▸ Records provided
^^^^

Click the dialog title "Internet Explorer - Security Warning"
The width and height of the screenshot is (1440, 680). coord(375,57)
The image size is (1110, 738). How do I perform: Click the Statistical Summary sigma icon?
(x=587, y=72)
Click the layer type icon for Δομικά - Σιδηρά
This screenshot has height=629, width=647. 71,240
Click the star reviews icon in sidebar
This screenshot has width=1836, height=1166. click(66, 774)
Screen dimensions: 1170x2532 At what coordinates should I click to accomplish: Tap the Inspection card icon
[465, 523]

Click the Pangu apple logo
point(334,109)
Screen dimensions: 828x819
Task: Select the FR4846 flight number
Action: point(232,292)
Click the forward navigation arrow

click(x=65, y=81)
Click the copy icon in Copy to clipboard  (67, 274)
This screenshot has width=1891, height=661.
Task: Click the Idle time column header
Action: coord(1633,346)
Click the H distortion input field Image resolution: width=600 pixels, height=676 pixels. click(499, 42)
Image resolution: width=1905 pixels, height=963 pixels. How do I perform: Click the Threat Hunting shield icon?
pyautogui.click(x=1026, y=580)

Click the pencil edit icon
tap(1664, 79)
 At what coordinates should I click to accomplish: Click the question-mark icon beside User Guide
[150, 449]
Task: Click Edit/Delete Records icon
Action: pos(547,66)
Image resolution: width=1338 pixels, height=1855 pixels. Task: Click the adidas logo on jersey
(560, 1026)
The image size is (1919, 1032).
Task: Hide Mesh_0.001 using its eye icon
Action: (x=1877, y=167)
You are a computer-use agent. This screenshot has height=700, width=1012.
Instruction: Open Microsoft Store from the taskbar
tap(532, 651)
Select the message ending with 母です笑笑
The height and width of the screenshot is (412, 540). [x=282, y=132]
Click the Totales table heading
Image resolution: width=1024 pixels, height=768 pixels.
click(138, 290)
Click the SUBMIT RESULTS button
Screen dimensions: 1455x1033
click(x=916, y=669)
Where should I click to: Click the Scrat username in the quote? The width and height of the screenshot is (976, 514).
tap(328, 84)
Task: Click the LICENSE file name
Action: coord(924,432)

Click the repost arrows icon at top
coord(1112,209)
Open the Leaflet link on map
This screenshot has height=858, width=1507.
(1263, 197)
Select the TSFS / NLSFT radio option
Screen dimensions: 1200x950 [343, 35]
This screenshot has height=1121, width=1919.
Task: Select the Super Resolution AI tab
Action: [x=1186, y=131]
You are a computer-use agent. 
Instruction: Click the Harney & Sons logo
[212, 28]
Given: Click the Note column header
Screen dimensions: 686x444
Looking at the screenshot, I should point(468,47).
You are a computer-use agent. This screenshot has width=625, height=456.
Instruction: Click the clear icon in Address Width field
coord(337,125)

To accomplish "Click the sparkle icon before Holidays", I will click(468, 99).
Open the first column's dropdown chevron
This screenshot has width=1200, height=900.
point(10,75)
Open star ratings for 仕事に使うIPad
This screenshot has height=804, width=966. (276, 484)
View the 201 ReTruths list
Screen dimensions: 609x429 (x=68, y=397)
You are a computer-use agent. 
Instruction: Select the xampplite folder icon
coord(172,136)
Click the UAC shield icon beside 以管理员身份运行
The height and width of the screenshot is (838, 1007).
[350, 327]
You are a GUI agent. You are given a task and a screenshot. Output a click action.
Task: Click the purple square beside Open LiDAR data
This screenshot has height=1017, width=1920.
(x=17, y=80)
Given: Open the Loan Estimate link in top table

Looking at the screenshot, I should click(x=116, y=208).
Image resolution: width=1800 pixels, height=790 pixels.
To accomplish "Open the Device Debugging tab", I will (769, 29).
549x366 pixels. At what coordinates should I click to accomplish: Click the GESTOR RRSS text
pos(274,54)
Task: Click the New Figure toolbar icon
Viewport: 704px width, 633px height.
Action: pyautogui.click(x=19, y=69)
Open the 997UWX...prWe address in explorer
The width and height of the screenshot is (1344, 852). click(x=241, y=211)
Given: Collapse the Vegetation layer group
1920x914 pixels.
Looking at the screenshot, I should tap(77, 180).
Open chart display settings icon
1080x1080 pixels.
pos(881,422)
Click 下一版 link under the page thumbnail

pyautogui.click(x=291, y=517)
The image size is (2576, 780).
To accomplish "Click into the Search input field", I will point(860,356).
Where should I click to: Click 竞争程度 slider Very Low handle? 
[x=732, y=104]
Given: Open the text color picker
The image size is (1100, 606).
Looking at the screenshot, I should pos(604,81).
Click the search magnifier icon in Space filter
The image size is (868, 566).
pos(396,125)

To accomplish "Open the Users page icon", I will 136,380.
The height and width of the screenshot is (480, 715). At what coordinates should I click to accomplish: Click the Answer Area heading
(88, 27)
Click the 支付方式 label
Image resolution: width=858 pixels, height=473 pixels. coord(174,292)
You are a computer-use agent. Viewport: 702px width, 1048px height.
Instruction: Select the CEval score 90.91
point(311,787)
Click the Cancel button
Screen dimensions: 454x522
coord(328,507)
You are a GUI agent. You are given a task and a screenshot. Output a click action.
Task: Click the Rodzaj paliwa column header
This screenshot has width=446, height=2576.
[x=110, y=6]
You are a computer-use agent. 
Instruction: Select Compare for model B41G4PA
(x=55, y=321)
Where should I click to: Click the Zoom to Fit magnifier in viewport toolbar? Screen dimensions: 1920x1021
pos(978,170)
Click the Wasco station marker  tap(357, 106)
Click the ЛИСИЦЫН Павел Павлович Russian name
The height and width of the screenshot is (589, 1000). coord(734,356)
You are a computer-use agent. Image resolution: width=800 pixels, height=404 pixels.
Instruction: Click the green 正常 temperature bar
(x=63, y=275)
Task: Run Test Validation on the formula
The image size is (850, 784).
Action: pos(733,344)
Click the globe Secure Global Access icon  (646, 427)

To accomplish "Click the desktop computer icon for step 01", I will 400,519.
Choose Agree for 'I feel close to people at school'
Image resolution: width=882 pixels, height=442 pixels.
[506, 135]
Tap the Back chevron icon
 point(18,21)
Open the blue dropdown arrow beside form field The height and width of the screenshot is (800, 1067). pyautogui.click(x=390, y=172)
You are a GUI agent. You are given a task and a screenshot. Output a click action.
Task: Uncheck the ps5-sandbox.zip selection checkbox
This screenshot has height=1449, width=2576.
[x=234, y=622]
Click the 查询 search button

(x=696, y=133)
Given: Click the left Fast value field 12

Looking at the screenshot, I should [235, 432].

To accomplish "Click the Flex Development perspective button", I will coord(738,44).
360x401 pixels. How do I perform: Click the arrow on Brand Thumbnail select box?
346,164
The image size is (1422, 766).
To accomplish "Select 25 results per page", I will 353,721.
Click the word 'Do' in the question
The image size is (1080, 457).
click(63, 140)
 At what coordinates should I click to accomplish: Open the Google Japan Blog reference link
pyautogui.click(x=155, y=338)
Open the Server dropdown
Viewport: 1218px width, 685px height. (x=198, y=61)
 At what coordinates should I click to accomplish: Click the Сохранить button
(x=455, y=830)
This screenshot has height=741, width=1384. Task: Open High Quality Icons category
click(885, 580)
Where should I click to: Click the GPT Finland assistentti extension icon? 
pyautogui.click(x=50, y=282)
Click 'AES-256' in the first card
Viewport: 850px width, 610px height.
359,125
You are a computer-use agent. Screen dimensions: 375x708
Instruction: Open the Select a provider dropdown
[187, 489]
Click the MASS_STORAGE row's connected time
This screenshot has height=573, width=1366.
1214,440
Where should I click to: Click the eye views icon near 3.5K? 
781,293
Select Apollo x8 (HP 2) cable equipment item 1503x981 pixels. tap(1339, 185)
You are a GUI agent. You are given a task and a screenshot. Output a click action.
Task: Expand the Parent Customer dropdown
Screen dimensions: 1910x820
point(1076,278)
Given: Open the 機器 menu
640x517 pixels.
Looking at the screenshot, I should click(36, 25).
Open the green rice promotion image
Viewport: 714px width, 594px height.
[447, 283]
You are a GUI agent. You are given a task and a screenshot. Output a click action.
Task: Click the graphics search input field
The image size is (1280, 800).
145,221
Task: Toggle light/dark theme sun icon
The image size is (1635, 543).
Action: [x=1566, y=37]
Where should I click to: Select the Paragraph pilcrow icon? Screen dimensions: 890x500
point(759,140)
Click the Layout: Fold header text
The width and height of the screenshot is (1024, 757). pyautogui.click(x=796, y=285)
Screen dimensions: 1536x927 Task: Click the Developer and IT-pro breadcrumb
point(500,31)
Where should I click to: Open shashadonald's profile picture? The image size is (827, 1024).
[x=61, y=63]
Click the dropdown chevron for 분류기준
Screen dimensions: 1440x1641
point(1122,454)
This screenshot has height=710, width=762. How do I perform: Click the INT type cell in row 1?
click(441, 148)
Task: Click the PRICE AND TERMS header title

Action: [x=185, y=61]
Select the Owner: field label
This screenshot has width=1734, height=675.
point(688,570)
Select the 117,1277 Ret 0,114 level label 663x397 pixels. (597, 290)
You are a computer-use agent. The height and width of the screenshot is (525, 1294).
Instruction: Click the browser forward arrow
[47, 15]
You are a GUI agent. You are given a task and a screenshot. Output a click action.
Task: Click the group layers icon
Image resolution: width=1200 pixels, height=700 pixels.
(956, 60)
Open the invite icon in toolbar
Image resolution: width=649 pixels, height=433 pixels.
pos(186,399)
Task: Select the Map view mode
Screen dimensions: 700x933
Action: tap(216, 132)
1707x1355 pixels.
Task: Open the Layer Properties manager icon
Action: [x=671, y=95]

^^^^

Everything from the line containing "640x517 pixels." to the last line of the data above must be set down exactly, both ends included, with no other lines.

640x517 pixels.
Looking at the screenshot, I should click(36, 25).
Open the green rice promotion image
Viewport: 714px width, 594px height.
[447, 283]
You are a GUI agent. You are given a task and a screenshot. Output a click action.
Task: Click the graphics search input field
The image size is (1280, 800).
145,221
Task: Toggle light/dark theme sun icon
The image size is (1635, 543).
Action: [x=1566, y=37]
Where should I click to: Select the Paragraph pilcrow icon? Screen dimensions: 890x500
point(759,140)
Click the Layout: Fold header text
The width and height of the screenshot is (1024, 757). pyautogui.click(x=796, y=285)
Screen dimensions: 1536x927 Task: Click the Developer and IT-pro breadcrumb
point(500,31)
Where should I click to: Open shashadonald's profile picture? The image size is (827, 1024).
[x=61, y=63]
Click the dropdown chevron for 분류기준
Screen dimensions: 1440x1641
point(1122,454)
This screenshot has height=710, width=762. How do I perform: Click the INT type cell in row 1?
click(441, 148)
Task: Click the PRICE AND TERMS header title

Action: [x=185, y=61]
Select the Owner: field label
This screenshot has width=1734, height=675.
point(688,570)
Select the 117,1277 Ret 0,114 level label 663x397 pixels. (597, 290)
You are a computer-use agent. The height and width of the screenshot is (525, 1294).
Instruction: Click the browser forward arrow
[47, 15]
You are a GUI agent. You are given a task and a screenshot. Output a click action.
Task: Click the group layers icon
Image resolution: width=1200 pixels, height=700 pixels.
(956, 60)
Open the invite icon in toolbar
Image resolution: width=649 pixels, height=433 pixels.
pos(186,399)
Task: Select the Map view mode
Screen dimensions: 700x933
Action: tap(216, 132)
1707x1355 pixels.
Task: Open the Layer Properties manager icon
Action: [x=671, y=95]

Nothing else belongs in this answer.